Target pointing data:

--- Start ---

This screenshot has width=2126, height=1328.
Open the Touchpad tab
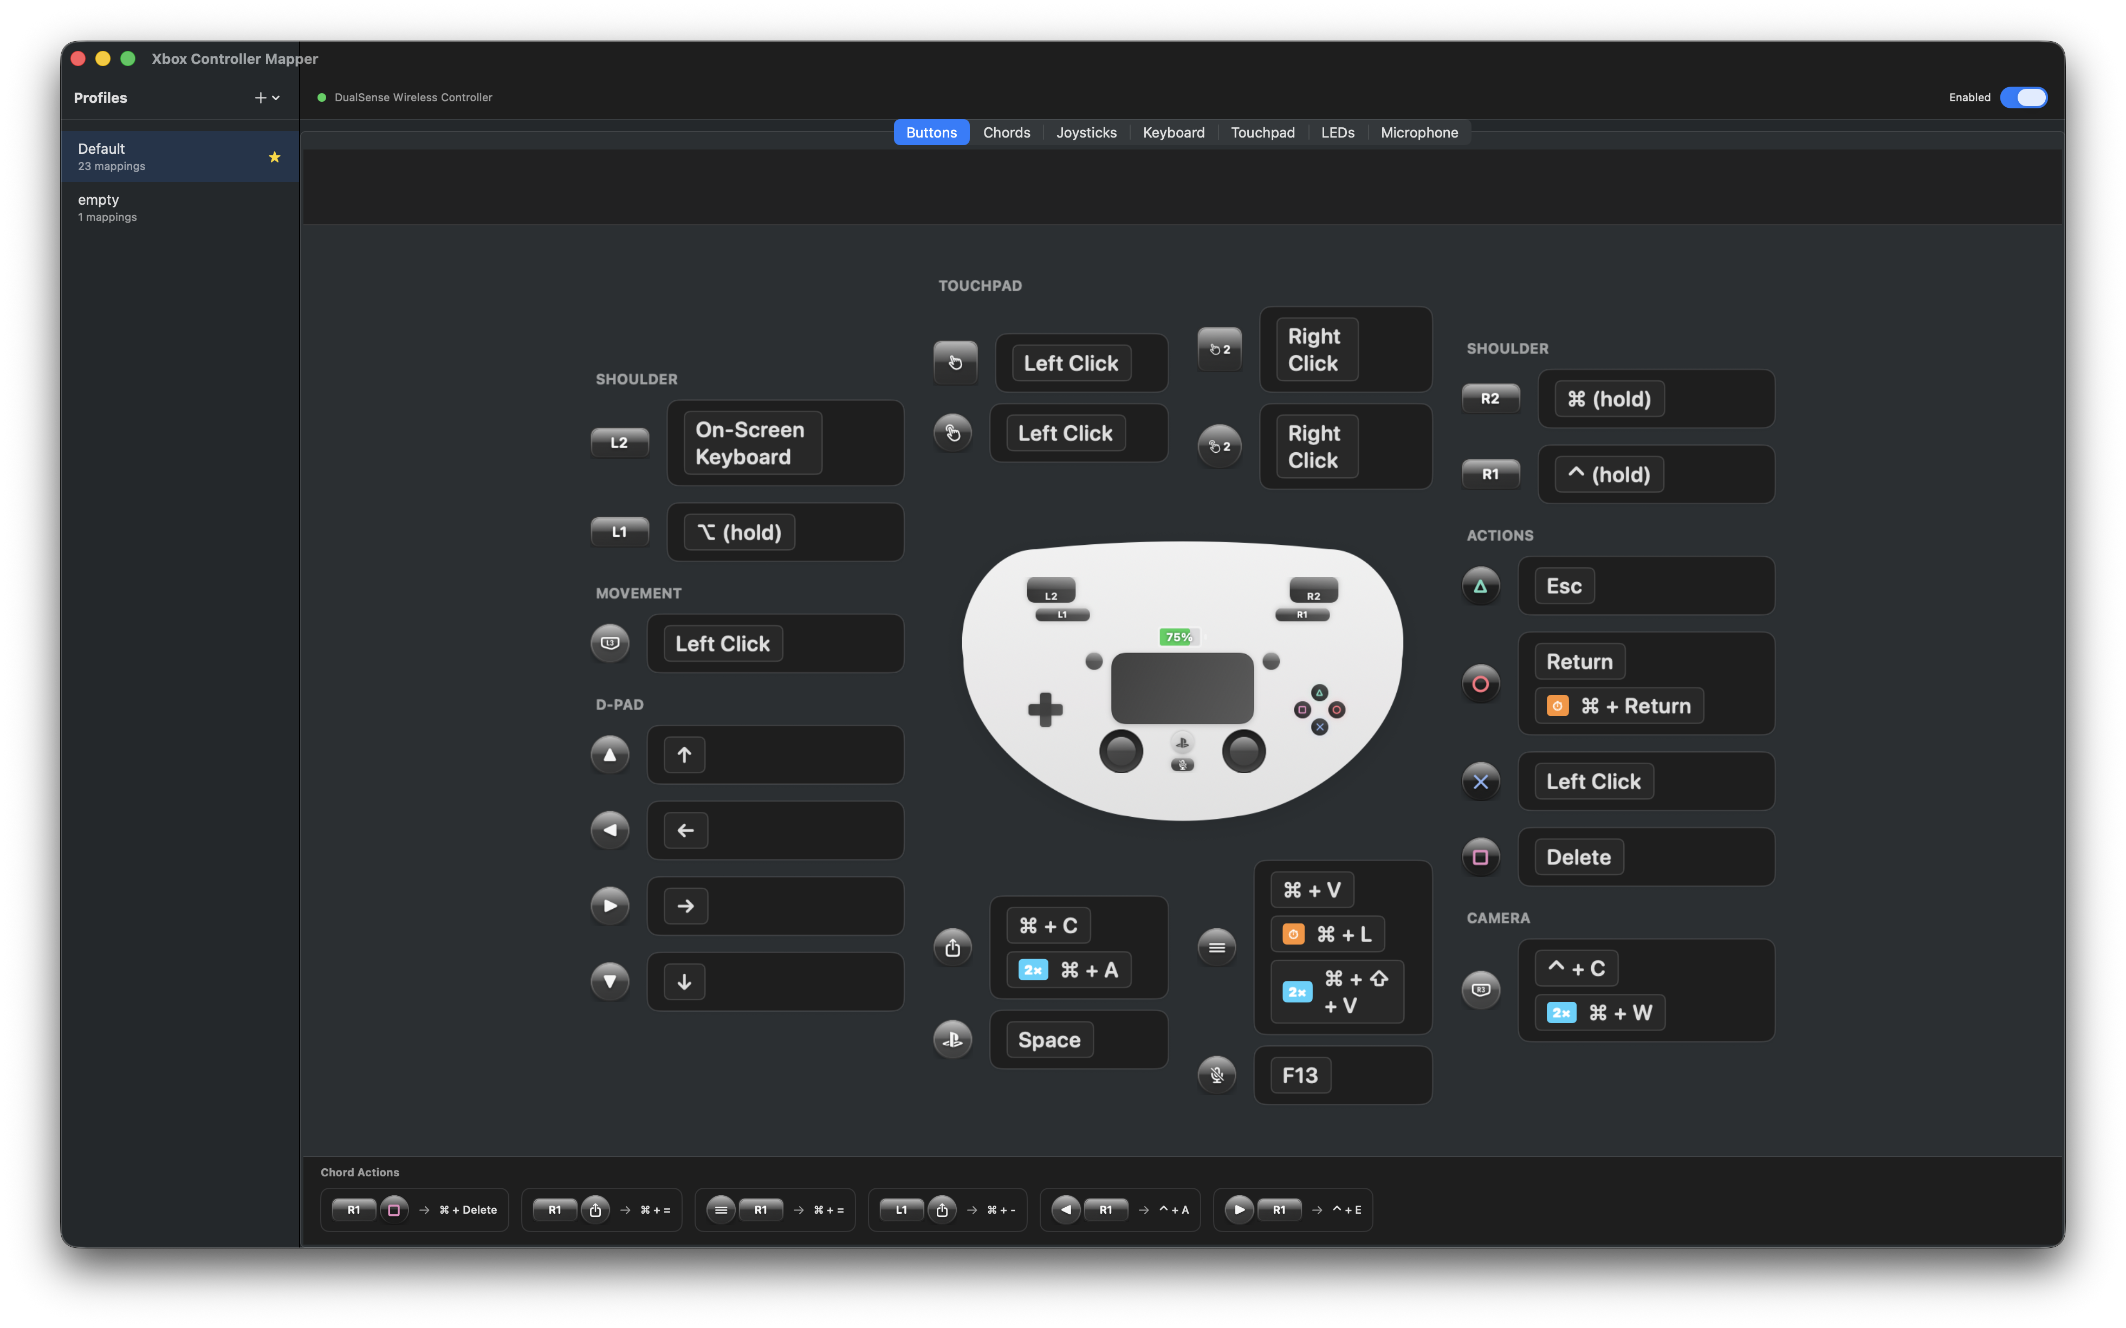click(x=1262, y=132)
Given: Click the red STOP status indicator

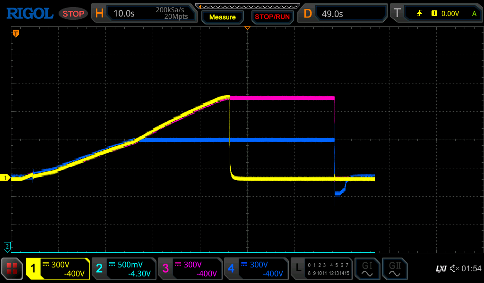Looking at the screenshot, I should [73, 14].
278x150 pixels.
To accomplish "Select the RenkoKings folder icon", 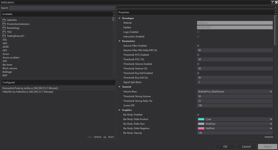I will tap(4, 28).
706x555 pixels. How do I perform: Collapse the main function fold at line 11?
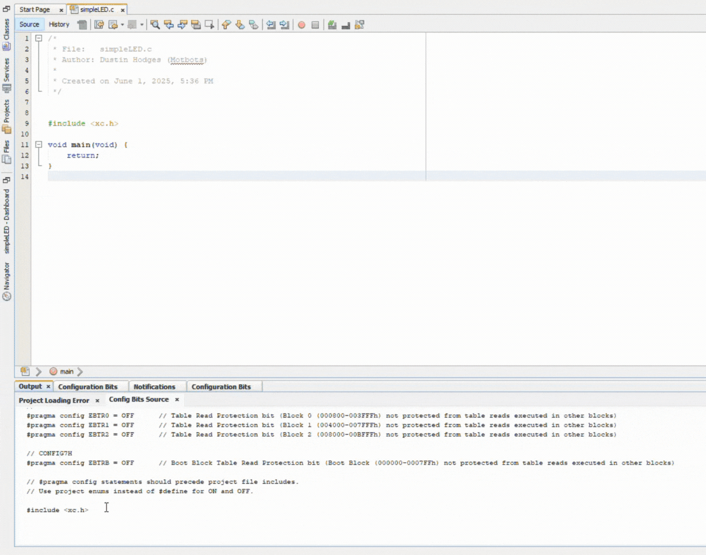39,145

--- End ---

> DIRECTIONS FOR THIS TASK:
Reproduce the items word for word, starting at the line containing "706x555 pixels. How" and running through the end of the items. Leave out the pictures.

> WRITTEN RESPONSE:
706x555 pixels. How do I perform: Collapse the main function fold at line 11?
39,145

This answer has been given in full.